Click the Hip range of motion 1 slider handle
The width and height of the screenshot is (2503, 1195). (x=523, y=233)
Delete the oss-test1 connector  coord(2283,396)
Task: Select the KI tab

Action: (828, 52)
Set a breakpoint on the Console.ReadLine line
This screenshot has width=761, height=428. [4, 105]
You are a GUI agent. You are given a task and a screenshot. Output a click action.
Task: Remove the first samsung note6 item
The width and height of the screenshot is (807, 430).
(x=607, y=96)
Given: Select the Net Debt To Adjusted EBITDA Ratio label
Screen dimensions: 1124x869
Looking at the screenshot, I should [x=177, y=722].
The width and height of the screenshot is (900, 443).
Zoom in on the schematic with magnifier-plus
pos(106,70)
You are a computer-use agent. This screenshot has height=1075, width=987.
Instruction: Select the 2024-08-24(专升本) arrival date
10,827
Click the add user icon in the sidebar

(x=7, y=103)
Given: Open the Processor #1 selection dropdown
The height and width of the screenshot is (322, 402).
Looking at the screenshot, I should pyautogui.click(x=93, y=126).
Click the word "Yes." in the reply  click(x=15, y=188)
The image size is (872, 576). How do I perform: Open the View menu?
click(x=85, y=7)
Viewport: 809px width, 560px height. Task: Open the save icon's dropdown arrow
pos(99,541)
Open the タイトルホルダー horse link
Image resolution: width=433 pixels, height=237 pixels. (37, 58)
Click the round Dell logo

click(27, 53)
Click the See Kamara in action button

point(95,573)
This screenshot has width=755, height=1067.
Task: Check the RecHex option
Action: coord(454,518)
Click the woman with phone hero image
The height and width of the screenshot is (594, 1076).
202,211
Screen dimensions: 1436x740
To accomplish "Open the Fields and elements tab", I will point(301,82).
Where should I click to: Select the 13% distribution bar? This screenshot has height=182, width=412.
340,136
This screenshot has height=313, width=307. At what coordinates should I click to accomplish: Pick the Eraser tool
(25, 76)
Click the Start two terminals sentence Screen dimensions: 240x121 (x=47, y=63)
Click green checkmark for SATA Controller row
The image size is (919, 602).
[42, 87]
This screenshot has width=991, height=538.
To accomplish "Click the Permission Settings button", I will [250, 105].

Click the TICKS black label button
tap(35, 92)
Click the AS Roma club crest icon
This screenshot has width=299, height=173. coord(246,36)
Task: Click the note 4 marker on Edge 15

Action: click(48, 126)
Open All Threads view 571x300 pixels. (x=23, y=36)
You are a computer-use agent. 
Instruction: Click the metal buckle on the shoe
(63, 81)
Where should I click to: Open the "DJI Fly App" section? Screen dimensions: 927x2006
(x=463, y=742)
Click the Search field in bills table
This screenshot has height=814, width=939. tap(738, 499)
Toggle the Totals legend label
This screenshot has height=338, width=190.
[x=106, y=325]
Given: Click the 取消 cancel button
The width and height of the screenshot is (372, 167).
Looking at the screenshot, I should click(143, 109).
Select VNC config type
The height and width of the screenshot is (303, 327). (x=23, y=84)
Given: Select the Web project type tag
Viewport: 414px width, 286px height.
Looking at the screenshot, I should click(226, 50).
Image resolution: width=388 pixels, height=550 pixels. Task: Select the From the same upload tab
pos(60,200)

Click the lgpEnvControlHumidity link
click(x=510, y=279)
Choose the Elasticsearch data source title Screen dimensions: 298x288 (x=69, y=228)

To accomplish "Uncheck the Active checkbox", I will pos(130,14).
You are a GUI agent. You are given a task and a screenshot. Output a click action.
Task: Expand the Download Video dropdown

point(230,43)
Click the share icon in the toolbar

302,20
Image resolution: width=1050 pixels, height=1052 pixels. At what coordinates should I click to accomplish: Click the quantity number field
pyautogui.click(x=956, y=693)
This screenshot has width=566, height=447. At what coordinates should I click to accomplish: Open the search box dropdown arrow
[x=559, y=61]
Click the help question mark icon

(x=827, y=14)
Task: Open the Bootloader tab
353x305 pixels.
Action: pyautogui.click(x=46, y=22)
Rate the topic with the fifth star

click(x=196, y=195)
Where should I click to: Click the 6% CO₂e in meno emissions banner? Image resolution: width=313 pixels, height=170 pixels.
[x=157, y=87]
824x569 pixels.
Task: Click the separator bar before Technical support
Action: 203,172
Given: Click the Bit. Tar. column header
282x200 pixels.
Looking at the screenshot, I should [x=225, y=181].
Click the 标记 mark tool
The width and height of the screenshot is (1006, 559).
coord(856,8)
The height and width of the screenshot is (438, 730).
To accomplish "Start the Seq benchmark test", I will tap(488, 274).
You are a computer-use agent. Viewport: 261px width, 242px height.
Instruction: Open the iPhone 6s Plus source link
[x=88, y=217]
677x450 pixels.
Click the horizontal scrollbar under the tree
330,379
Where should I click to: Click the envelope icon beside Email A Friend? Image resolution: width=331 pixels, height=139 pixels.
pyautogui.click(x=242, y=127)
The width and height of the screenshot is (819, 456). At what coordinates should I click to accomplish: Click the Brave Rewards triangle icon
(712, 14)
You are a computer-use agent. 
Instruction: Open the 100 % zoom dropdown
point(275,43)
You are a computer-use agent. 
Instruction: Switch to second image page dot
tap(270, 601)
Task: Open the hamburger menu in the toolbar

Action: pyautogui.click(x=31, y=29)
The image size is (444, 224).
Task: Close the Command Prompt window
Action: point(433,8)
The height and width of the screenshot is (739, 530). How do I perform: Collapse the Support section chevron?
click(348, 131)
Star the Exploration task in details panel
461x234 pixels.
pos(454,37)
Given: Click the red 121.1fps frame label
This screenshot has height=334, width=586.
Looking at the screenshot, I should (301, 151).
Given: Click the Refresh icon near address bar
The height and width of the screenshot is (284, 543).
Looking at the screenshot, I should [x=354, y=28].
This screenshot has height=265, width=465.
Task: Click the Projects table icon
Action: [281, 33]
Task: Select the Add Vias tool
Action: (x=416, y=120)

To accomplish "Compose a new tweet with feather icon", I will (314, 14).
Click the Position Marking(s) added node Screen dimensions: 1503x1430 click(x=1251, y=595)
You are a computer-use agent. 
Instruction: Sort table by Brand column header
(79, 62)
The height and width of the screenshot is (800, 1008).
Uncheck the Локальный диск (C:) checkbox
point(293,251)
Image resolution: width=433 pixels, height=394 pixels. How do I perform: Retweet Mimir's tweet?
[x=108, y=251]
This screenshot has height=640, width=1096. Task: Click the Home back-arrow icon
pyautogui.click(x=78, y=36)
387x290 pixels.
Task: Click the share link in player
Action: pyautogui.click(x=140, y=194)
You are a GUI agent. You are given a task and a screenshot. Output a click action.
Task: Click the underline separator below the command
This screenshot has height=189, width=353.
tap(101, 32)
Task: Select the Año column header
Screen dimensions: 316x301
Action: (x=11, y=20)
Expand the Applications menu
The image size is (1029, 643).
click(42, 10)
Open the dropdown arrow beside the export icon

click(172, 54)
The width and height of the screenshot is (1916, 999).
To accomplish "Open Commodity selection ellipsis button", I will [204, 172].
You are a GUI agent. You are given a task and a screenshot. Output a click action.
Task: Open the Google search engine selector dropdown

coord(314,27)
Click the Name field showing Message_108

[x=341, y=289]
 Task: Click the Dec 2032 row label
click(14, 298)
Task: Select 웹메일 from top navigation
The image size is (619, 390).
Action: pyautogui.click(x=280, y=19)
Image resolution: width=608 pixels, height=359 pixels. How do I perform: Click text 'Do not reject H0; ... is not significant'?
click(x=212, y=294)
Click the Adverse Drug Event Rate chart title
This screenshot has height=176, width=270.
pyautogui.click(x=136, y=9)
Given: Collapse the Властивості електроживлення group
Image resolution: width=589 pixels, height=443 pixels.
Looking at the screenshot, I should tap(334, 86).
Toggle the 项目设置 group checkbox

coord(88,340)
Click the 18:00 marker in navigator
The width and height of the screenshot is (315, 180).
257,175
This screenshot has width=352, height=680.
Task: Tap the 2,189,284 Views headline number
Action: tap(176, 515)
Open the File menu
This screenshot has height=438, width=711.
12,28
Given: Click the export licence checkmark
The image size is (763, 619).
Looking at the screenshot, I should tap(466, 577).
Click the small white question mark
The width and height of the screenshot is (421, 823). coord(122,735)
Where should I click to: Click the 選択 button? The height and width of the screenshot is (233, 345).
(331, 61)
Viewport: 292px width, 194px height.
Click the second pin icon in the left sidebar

__Work request__
From the material above, please return each line containing "checkmark".

__Expected answer__
Click green checkmark for SATA Controller row
Given: Click the export licence checkmark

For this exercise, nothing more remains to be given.